Entries taken from a collection:
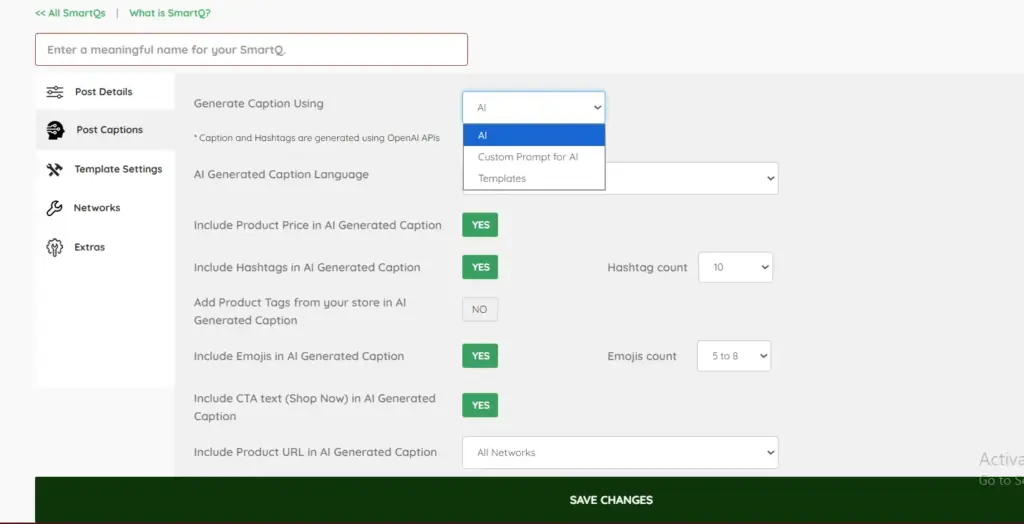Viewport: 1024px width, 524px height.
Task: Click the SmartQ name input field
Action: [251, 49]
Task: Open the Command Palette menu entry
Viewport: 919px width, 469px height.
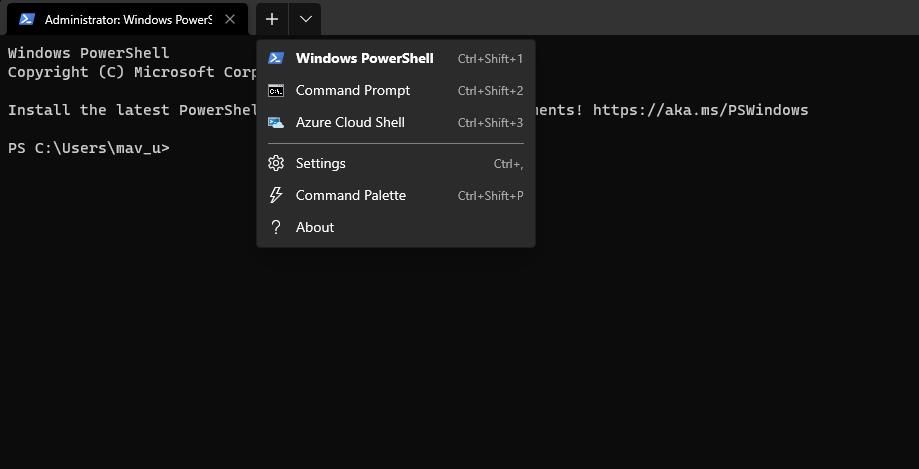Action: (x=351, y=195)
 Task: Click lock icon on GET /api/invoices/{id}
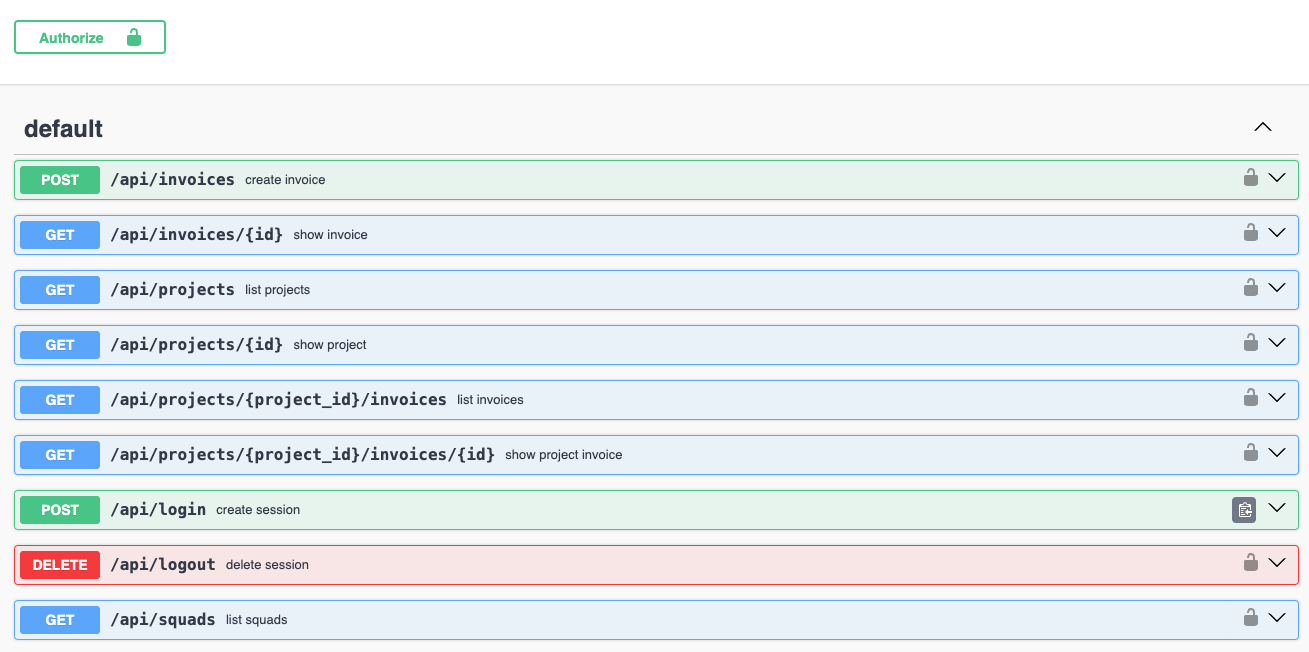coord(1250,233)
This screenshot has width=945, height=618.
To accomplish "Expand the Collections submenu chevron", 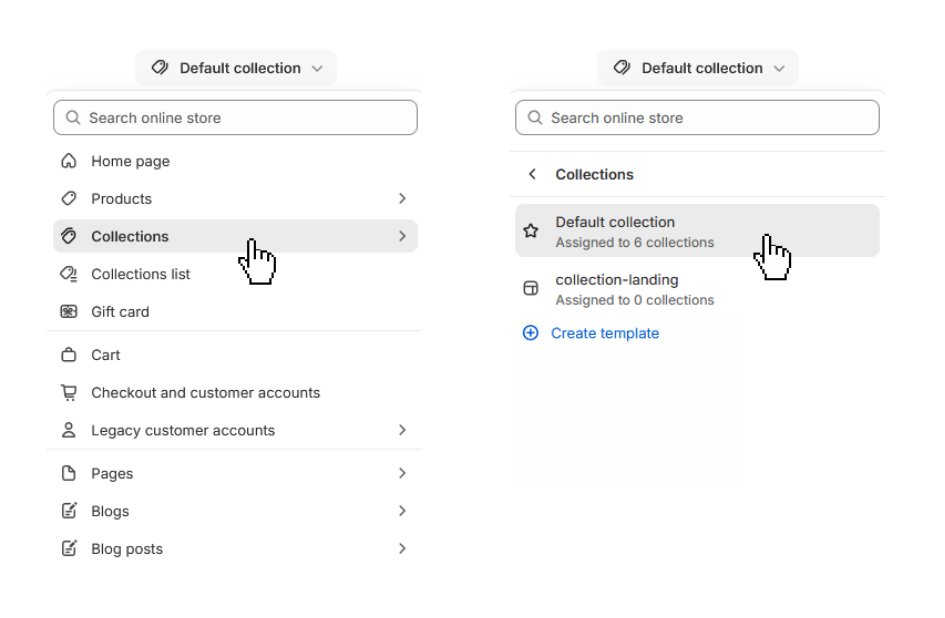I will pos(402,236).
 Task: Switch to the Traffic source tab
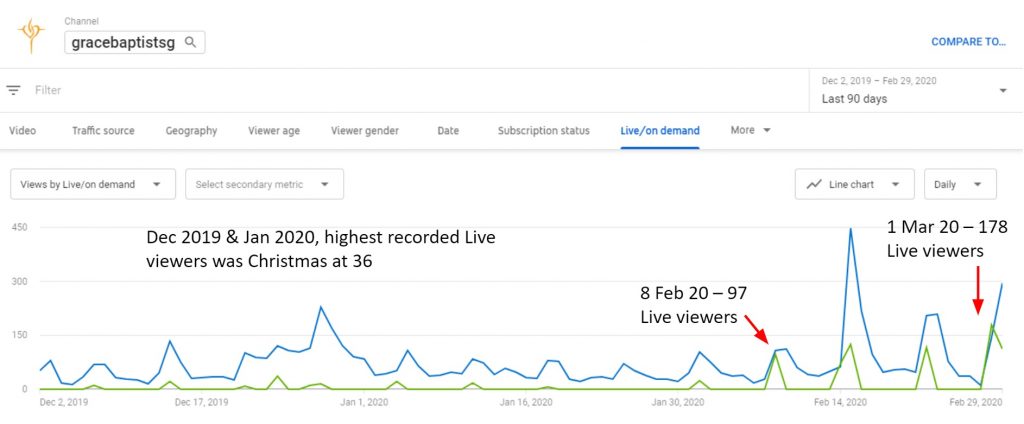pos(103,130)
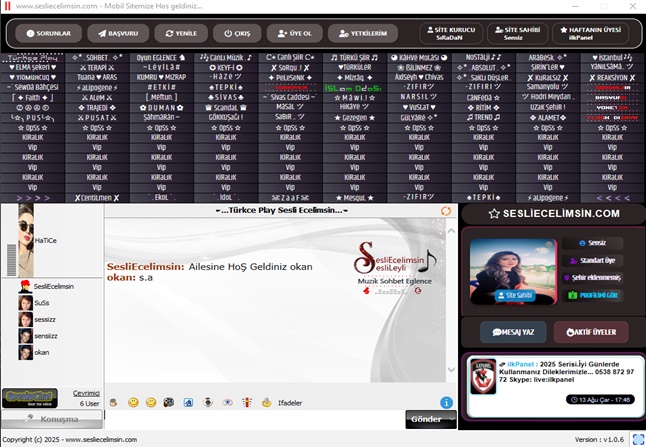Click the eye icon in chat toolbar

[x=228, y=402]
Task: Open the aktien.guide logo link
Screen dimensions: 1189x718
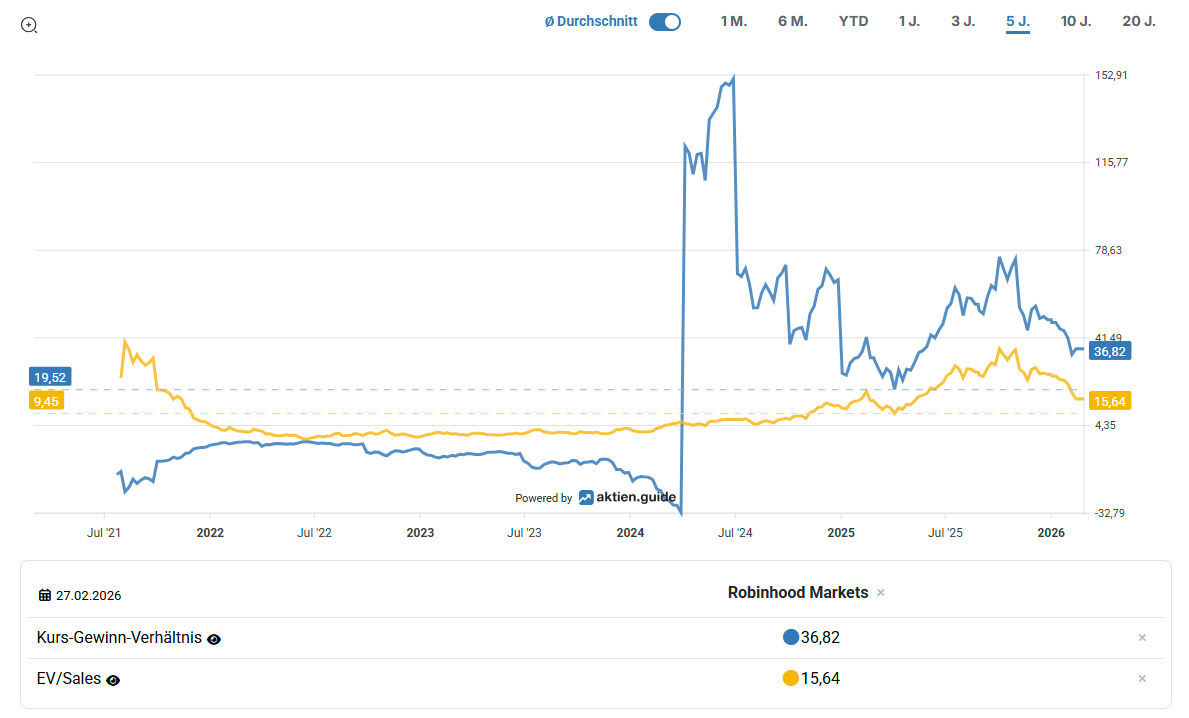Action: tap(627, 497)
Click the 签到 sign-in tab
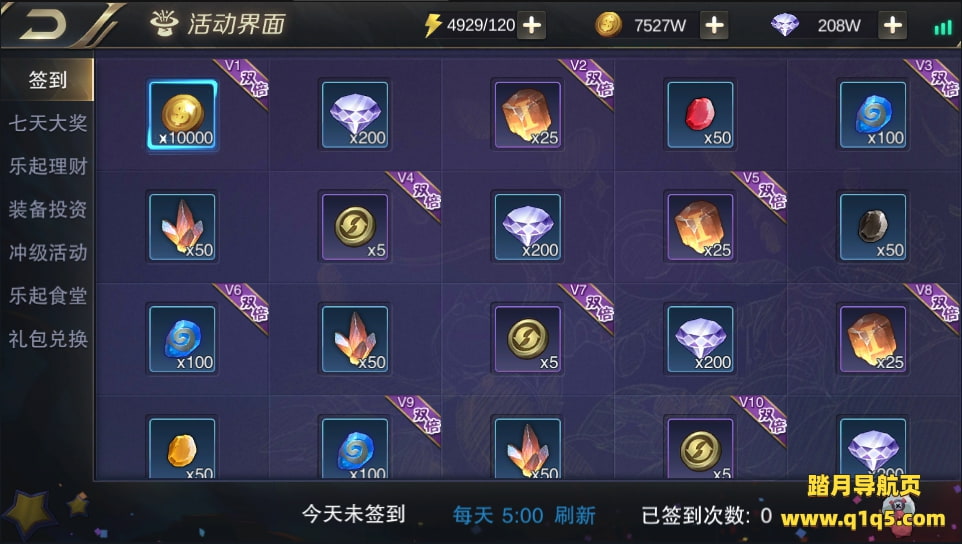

What the task requires
Find all the lines with "Open" in the data and copy them.

Problem solution
Task: Open the Command Palette menu entry
Task: Open the aktien.guide logo link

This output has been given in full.